— start of READING PASSAGE —

As is heralded in the first line, illiteracy is a major theme in Judgement.

‘To be illiterate is to be deformed. And the derision that was once directed at the physical freak may, perhaps more justly, descend upon the illiterate.’

Eunice is driven to hide her illiteracy from society as if it were a visible deformity. Until meeting the Coverdales she led a restricted (sheltered isn’t the right word) existence and managed to get by without being able to read and write. In an educated and literate household her discovery is inevitable and this fuels a growing resentment and, ultimately, hatred of her employers.

Is Eunice a victim? Certainly she is given few chances in life. But equally she stubbornly refuses to take advantage of those chances she is offered. Rendell repeatedly points out that illiteracy effectively excludes someone from society and therefore from its norms. Eunice seems to embrace this and is in fact entirely self-centred. And there is a broad streak of malice in her.

‘She had few opportunities to do bad things, but she found them or made them.’

So no sympathy for Eunice.

The Coverdales are equally self-centred in their way, but are at least benign. It is probably their inability to conceive of a social ‘inferior’ as a threat to their comfortable existence that most contributes to their demise.

— end of READING PASSAGE —

PROBLEM SET ::
A - In the commentary on Judgement, what does the inevitable discovery of Eunice's illiteracy fuel?
B - Repeat everything in the commentary on Judgement from "The Coverdales are" down to "to their demise.".
The listing after this point has no connection to the commentary on Judgement.

— start of SUPPLIED MATERIAL —

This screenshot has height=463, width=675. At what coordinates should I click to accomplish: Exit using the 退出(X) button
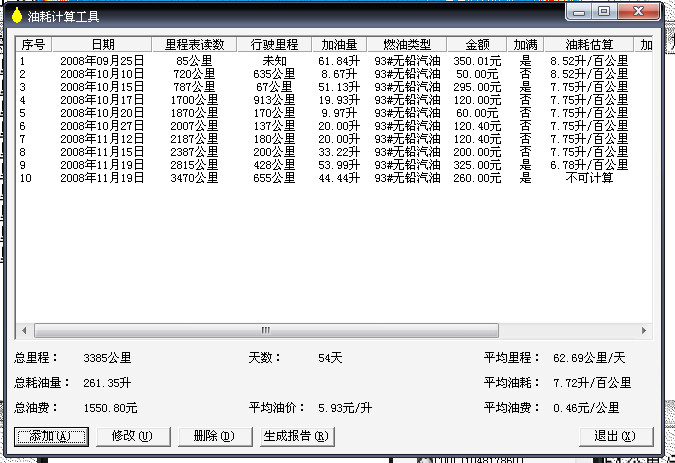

— end of SUPPLIED MATERIAL —

EXERCISE RESULTS ::
A - A growing resentment and, ultimately, hatred of her employers.

B -
The Coverdales are equally self-centred in their way, but are at least benign. It is probably their inability to conceive of a social ‘inferior’ as a threat to their comfortable existence that most contributes to their demise.